■ **Data listing**:
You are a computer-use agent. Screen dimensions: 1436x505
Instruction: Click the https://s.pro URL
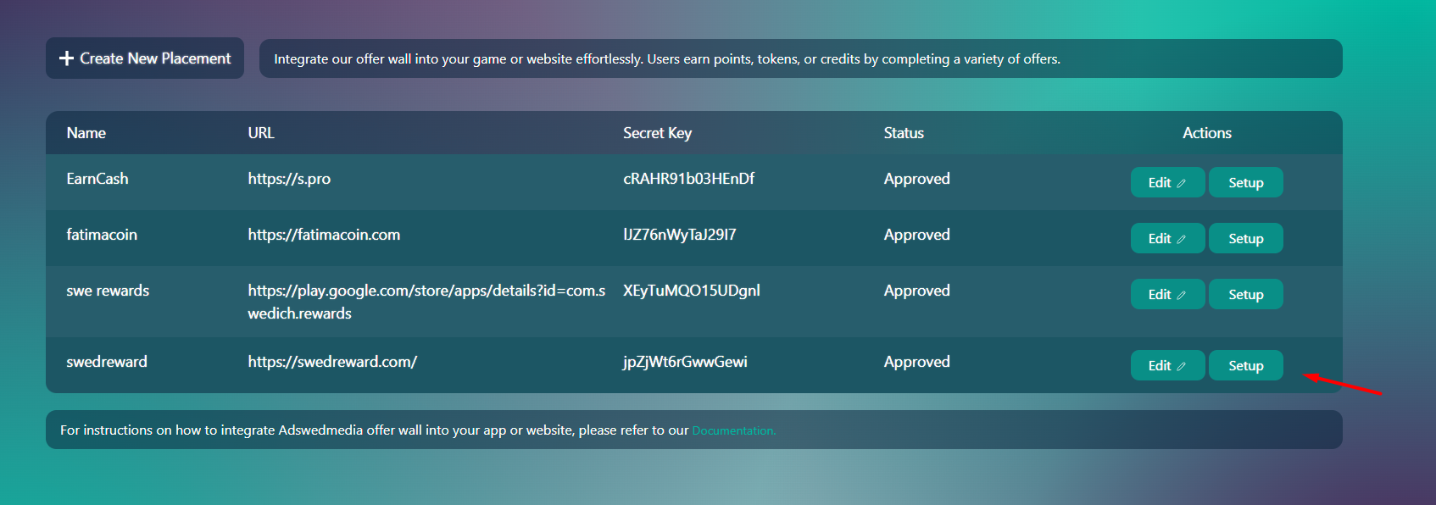(289, 179)
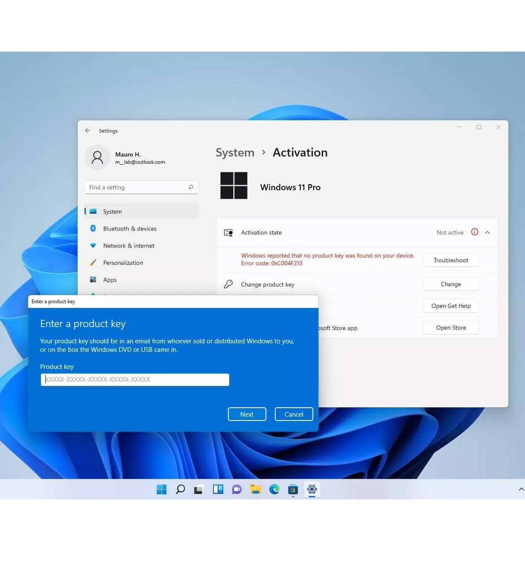Screen dimensions: 525x580
Task: Open the Start menu from the taskbar
Action: [x=161, y=489]
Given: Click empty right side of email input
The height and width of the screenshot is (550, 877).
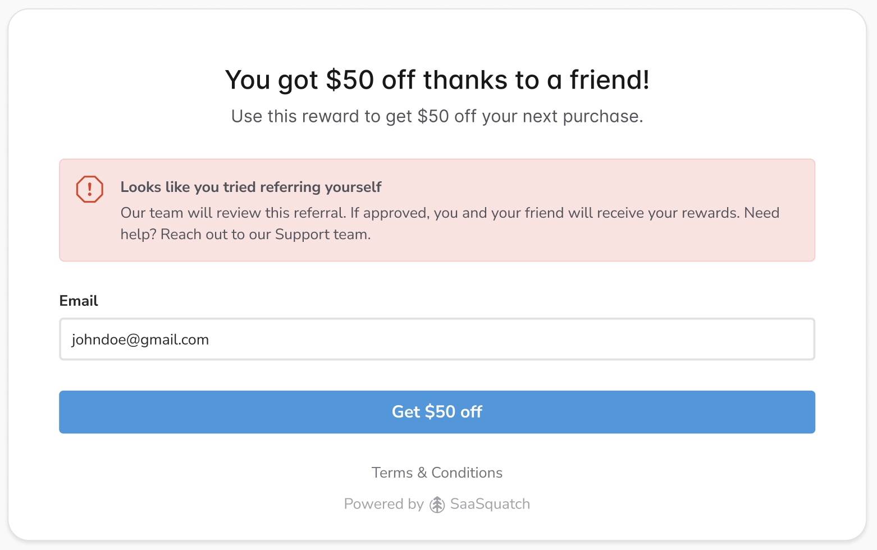Looking at the screenshot, I should (x=618, y=340).
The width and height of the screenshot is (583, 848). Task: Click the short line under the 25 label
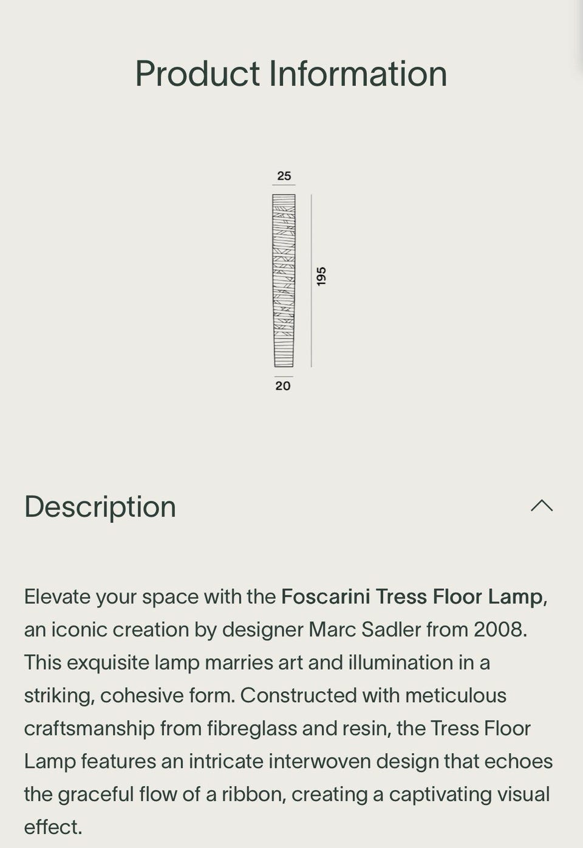click(x=284, y=185)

■ **Instructions to follow**: A verbatim copy of every record is to be produced, and pictures are to be excluded from it.

■ **Answer space**:
You are a computer-use agent. Screen dimensions: 1436x505
Instruction: Click the https://s.pro URL
(289, 179)
Screen dimensions: 525x580
Task: Open the Start menu from the taskbar
Action: [x=161, y=489]
Given: Click empty right side of email input
The height and width of the screenshot is (550, 877).
Looking at the screenshot, I should (x=618, y=340).
The width and height of the screenshot is (583, 848). Task: Click the short line under the 25 label
click(x=284, y=185)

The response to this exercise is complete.